Utah Gov. Olene Walker was on hand to lend her enthusiastic support for the dedication. Speakers included Utah State University President Kermit L. Hall, Emma Eccles Jones' nephew and foundation board member Rick Lawson, Interim Dean of Education and Human Services Carol Strong and former dean Gerry Giodano. In addition, Utah’s Poet Laureate Kenneth Brewer read Convergence of Five, a poem he wrote for the occasion and that will hang in the school's atrium.
“This poem is dedicated to the memory of Emma Eccles Jones, whose generous gifts have built the Center for Early Childhood Education and the Edith Bowen Laboratory School," Brewer said. "Her philanthropy has enabled the work of Dewey, Bowen and Moore to continue to benefit us all.”
President Hall outlined what the foundation's generosity has enabled the Emma Eccles Jones Center for Early Childhood Education and Edith Bowen Laboratory School to accomplish in the last two years.
"The dedicated facilities include an active learning environment with centers focused on the arts, music and science," he told the crowd.
There is a math/science room that allows daily experiences in integrating science, engineering, math and technology, a foreign language lab, a gymnasium with a climbing wall (or possibly, President Hall surmised, as a new way "of driving teachers up the wall."), native gardens and interactive sculptures, a 400 seat auditorium, special education classroom and conference areas for psychology, speech language and parent teacher-student meetings.
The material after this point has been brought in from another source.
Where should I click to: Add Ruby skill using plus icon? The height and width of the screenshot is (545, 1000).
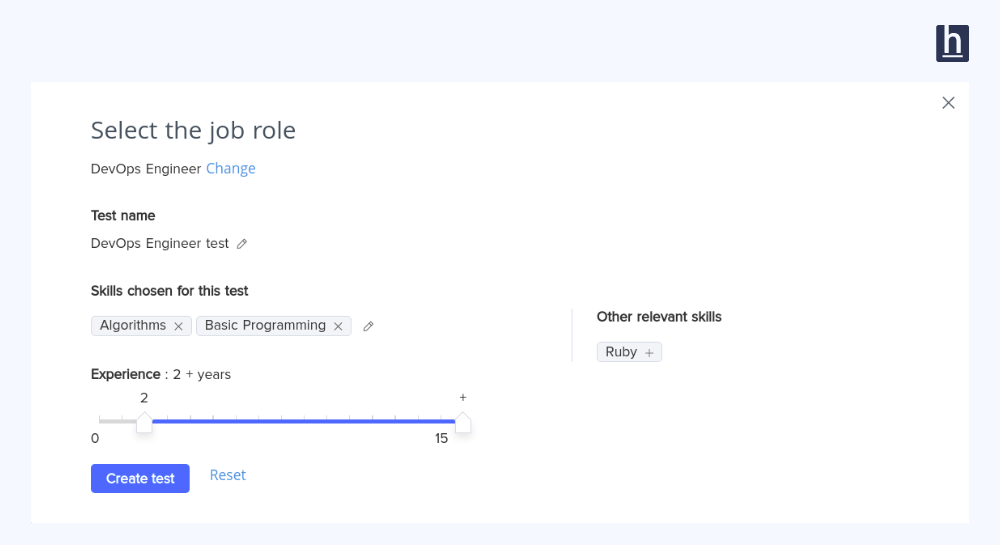(x=649, y=353)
There is a healthy lifestyle center and a state-of-the-art kitchen.
As a part of the program the students of Edith Bowen, under the direction of Jill DeVilbiss, sang songs of appreciation for their new resources and facilities made possible by the foundation. The children walked off the new stage while singing a song with the melody Now I Walk in Beauty.
“There are more than 1,100 colleges of education in the nation," Hall said. "For the past six years, this college has ranked in the top 50 — recently as the 38th best. Edith Bowen School is now prepared to be an even more important training ground for students in Utah, the Intermountain West and beyond.”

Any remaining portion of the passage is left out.